Print every one of the records verbatim, omitting nothing.

Records from a dataset:
____________
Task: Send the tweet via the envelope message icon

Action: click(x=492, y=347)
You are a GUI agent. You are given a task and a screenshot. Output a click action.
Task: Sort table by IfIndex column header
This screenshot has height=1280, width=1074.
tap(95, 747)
____________
• _Solution_:
Task: Send the tweet via the envelope message icon

Action: click(x=492, y=347)
You are a GUI agent. You are given a task and a screenshot. Output a click action.
Task: Sort table by IfIndex column header
This screenshot has height=1280, width=1074.
tap(95, 747)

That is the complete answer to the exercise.